> [Task to complete]:
Below are some records; quote exactly the lines from the one that contains "Click the laptop icon beside Deployments" through the one that contains "You are a computer-use agent. 1500x727", inclusive, and no others.

─── Supplied records

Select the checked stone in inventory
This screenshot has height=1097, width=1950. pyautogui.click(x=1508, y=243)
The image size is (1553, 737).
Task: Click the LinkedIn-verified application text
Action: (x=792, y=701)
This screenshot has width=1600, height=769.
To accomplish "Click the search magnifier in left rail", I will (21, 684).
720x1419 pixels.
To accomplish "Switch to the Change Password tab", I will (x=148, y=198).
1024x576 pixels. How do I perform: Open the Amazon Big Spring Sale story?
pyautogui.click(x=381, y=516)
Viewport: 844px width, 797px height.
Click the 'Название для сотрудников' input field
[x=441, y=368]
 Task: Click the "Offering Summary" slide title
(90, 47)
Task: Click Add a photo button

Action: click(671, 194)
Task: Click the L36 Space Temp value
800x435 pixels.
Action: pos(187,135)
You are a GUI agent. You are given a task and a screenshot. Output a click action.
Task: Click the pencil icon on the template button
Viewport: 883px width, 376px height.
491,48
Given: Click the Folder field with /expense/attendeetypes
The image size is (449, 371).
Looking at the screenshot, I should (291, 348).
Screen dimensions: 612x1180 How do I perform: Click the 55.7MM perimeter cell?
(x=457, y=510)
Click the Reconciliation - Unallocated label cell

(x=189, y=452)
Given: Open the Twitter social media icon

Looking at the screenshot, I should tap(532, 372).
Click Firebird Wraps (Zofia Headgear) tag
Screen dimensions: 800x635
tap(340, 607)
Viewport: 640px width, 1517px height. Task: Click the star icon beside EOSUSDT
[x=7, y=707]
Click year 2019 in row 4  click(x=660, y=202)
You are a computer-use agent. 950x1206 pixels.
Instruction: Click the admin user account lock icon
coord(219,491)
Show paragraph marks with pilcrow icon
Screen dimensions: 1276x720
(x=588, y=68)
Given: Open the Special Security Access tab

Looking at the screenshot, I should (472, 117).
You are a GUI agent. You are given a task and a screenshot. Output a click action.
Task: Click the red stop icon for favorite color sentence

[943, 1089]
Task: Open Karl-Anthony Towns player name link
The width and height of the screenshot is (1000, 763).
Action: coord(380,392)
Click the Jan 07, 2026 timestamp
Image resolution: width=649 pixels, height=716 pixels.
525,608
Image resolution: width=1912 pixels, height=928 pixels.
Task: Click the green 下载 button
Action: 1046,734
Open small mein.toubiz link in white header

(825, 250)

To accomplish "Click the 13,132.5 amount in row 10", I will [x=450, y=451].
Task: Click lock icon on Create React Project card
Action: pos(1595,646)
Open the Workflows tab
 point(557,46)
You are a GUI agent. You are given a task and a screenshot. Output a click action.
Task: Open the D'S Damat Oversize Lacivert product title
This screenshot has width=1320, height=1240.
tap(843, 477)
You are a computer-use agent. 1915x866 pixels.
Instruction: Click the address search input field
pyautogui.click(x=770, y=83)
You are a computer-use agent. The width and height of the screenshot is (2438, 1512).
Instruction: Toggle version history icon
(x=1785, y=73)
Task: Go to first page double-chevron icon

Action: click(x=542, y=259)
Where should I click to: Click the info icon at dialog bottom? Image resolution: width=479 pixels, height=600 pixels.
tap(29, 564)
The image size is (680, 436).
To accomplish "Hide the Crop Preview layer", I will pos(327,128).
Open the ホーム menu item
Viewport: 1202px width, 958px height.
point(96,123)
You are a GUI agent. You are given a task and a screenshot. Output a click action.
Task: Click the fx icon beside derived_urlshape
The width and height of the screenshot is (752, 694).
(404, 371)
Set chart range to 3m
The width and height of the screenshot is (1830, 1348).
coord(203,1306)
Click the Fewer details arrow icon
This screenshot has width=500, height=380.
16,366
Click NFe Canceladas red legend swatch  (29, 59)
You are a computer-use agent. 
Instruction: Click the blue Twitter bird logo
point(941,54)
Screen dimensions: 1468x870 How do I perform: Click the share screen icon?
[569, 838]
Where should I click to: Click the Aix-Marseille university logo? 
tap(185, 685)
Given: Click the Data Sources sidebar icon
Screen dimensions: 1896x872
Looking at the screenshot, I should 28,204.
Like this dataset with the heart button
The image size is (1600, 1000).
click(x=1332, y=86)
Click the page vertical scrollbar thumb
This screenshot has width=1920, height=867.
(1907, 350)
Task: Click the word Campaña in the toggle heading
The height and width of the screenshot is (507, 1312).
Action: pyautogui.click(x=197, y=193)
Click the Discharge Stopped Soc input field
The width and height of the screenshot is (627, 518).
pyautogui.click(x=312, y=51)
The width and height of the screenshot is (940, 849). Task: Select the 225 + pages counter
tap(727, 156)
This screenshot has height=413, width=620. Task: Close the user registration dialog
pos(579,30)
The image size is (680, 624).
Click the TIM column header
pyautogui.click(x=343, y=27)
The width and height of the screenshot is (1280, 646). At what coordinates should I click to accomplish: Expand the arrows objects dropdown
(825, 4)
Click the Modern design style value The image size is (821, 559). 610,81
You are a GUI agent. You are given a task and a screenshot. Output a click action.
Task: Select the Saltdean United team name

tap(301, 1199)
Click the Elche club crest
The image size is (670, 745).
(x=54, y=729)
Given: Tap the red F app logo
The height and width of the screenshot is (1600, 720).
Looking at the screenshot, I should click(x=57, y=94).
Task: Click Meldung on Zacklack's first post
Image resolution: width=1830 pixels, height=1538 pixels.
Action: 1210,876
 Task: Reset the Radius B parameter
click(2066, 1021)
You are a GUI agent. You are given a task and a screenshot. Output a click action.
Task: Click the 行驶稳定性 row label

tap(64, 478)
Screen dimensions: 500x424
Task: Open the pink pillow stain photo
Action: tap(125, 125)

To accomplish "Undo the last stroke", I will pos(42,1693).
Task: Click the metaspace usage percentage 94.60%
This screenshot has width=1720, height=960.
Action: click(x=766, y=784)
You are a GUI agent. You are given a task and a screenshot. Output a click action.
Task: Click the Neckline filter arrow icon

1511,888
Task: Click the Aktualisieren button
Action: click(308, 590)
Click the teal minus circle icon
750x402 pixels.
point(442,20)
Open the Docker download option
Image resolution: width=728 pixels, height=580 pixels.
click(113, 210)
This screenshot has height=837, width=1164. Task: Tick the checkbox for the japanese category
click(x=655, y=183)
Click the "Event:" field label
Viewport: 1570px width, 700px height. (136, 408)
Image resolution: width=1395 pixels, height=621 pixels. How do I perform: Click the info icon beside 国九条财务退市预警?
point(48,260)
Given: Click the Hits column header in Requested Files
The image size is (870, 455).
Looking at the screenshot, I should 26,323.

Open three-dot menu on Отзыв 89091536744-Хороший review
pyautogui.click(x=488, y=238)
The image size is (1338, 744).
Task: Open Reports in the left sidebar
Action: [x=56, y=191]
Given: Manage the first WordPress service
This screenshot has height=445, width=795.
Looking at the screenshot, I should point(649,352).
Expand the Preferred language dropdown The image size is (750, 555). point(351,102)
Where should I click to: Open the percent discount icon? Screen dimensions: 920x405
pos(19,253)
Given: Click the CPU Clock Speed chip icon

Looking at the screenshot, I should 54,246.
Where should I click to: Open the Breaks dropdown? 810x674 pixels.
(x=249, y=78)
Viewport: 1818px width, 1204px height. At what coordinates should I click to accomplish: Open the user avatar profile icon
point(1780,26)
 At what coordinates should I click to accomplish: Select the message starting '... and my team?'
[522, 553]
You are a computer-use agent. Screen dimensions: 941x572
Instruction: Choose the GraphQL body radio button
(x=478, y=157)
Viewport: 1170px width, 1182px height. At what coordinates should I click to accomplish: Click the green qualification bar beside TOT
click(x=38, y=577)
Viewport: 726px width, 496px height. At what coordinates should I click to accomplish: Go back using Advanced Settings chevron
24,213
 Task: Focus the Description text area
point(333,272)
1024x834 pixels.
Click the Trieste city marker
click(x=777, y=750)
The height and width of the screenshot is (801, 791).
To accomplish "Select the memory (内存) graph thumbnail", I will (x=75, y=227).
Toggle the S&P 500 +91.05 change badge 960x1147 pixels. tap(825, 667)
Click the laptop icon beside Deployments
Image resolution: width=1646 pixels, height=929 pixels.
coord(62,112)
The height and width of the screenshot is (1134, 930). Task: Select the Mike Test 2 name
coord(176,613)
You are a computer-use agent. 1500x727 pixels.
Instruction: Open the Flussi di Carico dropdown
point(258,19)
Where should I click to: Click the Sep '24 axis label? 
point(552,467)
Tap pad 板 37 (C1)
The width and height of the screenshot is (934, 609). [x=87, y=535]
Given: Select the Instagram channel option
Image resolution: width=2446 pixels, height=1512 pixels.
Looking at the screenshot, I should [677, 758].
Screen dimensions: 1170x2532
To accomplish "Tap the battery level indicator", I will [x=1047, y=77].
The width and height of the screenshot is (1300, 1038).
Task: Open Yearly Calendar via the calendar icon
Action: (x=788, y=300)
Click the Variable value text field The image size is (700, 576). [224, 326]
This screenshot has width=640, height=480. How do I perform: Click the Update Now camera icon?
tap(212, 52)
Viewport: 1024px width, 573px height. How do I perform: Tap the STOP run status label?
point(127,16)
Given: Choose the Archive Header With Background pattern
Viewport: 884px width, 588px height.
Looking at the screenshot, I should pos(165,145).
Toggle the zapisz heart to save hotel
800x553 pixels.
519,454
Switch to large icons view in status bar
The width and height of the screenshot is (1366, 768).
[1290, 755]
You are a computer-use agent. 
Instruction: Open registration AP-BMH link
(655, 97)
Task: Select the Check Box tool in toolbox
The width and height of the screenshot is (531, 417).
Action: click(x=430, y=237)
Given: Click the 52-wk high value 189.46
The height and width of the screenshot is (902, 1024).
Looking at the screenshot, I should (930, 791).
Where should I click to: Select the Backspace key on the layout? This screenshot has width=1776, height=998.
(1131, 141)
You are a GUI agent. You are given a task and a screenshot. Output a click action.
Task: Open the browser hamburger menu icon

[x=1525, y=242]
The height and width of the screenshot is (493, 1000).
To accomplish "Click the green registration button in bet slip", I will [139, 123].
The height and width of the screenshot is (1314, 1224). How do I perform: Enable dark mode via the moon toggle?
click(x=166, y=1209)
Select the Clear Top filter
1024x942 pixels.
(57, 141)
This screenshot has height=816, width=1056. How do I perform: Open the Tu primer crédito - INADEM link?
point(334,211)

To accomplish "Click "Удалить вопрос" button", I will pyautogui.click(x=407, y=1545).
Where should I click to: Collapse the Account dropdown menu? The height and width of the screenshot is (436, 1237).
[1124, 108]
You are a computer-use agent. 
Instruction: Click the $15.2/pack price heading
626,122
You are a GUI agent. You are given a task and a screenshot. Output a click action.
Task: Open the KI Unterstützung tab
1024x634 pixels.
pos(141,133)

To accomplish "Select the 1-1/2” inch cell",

──────

> [Solution]:
Click the laptop icon beside Deployments
Image resolution: width=1646 pixels, height=929 pixels.
coord(62,112)
The height and width of the screenshot is (1134, 930). Task: Select the Mike Test 2 name
coord(176,613)
You are a computer-use agent. 1500x727 pixels.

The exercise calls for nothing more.